Si « la Suisse est moins vaccinée que l'Afrique », c'est donc bien qu'il ne s'agit pas d'une différence de prix mais bien d'une différence de réflexion. Il vaut mieux que les enfants fassent la rougeole plutôt que les adultes. En vaccinant les jeunes, il est normal de reporter l'apparition à plus tard et c'est aussi évident qu'une maladie qui advient plus tard est plus grave.

 Une autre dimension de ce dogme de la vaccination nous est donnée par Ddier Pittet, chef du Service de contrôle de l'infection: « En vaccinant, on protège ceux qui sont trop faibles pour le faire. C'est un geste éthique, civique.. ». Par conséquent, on impose aux bébés des gestes éthiques et civiques!

Est-ce vraiment leurs rôles et leurs missions alors que leurs besoins fondamentaux est de se développer, y compris leurs systèmes immunitaires. En vaccinant, on leur impose des modifications de ce système, sans conscience de toutes les répercussions à tous les niveaux de l'organisme.
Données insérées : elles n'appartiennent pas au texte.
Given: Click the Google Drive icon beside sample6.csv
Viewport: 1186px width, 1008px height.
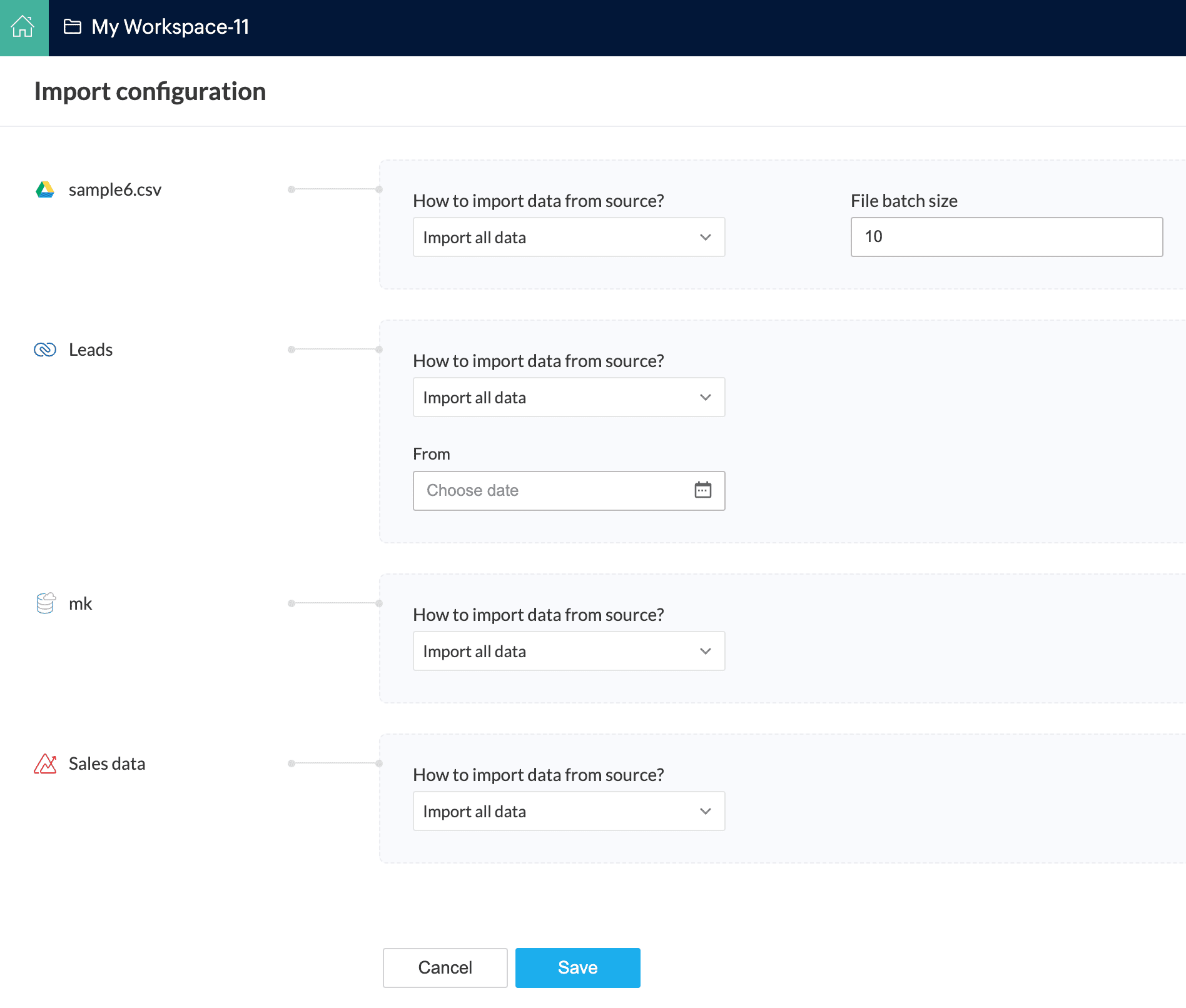Looking at the screenshot, I should [x=45, y=189].
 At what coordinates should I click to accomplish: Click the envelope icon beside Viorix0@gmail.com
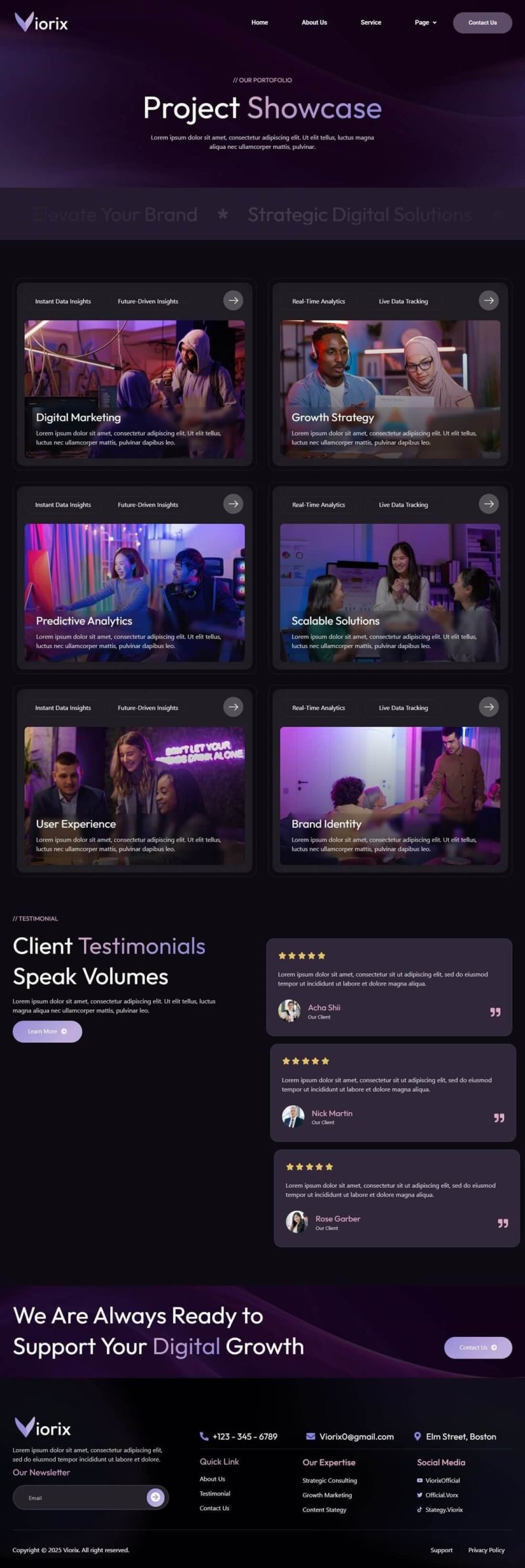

Un neurologue genevois a constaté que depuis qu'il y a le programme de plusieurs vaccinations dans le tout jeune âge, les scléroses en plaque ont quadruplé. D'autres études ont montré que la santé des enfants non vaccinés est nettement meilleure que celle des enfants vaccinés. Alors veut-on faire des citoyens solides ou veut-on les utiliser pour éviter une maladie en programme d'éviction au détriment de la santé globale?